Na semana passada, no entanto, a discussão ganhou mais um ingrediente. Uma decisão da Justiça fixou prazo de 60 dias para que a reavaliação da Anvisa fosse realizada. Diante da determinação, uma reunião extraordinária foi realizada na tarde desta terça-feira (21).
A diretora Meiruze Freitas, que substituía na ocasião o diretor-presidente da Anvisa, Antonio Barra Torres, fez uma inversão da pauta e colocou em votação a suspensão cautelar da importação, produção, distribuição e comercialização do Carbendazim e seus produtos técnicos. A suspensão, que atenderia o princípio da precaução, teria validade até que a reavaliação definitiva sobre o agrotóxico fosse realizada.
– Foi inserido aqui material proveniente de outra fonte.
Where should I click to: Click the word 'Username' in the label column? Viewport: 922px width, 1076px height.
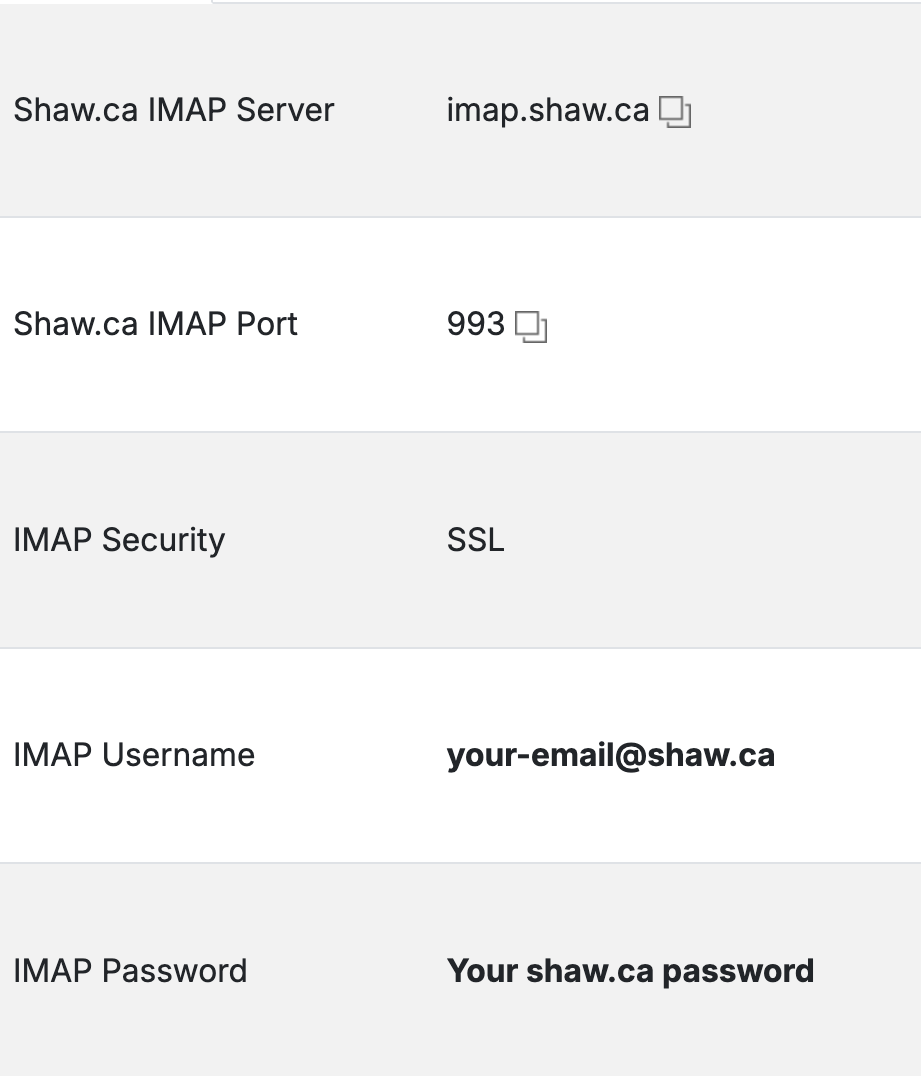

Relatora do caso, Jourdan criticou a proposta e, em forma de protesto, retirou-se da reunião. Ela não chegou a ler seu voto, mas disse que sua proposta era melhor do que a que havia sido apresentada até aquele momento.
Ainda diante do mal-estar, diretores votaram um cronograma para a condução da reavaliação do agrotóxico, que inclui uma consulta pública. Mesmo ausente, Jourdan foi sorteada para analisar as contribuições da consulta pública.
No voto apresentado por Meiruze Freitas, são descritos aspectos que levaram a uma demora na avaliação. A diretora menciona o fato de o tema da reavaliação não ter sido pauta de reuniões internas até fevereiro deste ano. E observa que os pedidos de informações feitos a outros órgãos de governo, como foi estabelecido na reunião de abril, foram feitos quase um mês depois da decisão da diretoria colegiada.
“A delonga no atendimento das deliberações da Dicol na sétima ROP tornou-se um agravante frente à decisão judicial, pois, até o momento, não constam nos autos contribuições dos órgãos partícipes na reavaliação desse agrotóxico e, tampouco, publicação e contribuições”, diz o voto.
Os desdobramentos da reunião desta terça-feira vão além da avaliação da comercialização do agrotóxico no país. Em meio ao mal-estar, a reunião ordinária da diretoria colegiada marcada para esta quarta-feira (22) foi desmarcada. Na pauta figuravam em sua maioria temas relatados pela diretora Jourdan. Demais diretores retiraram temas que estavam sob sua relatoria justamente para dar espaço para análise dos pontos sob responsabilidade de Jourdan.
Resta saber até quando os encontros serão suspensos. Integrantes da Anvisa afirmam que, uma vez retomada a calma, reuniões extraordinárias poderão ser organizadas, num esforço para organizar o tempo perdido. Há, no entanto, uma série de pontos da agenda regulatória aguardando avaliações.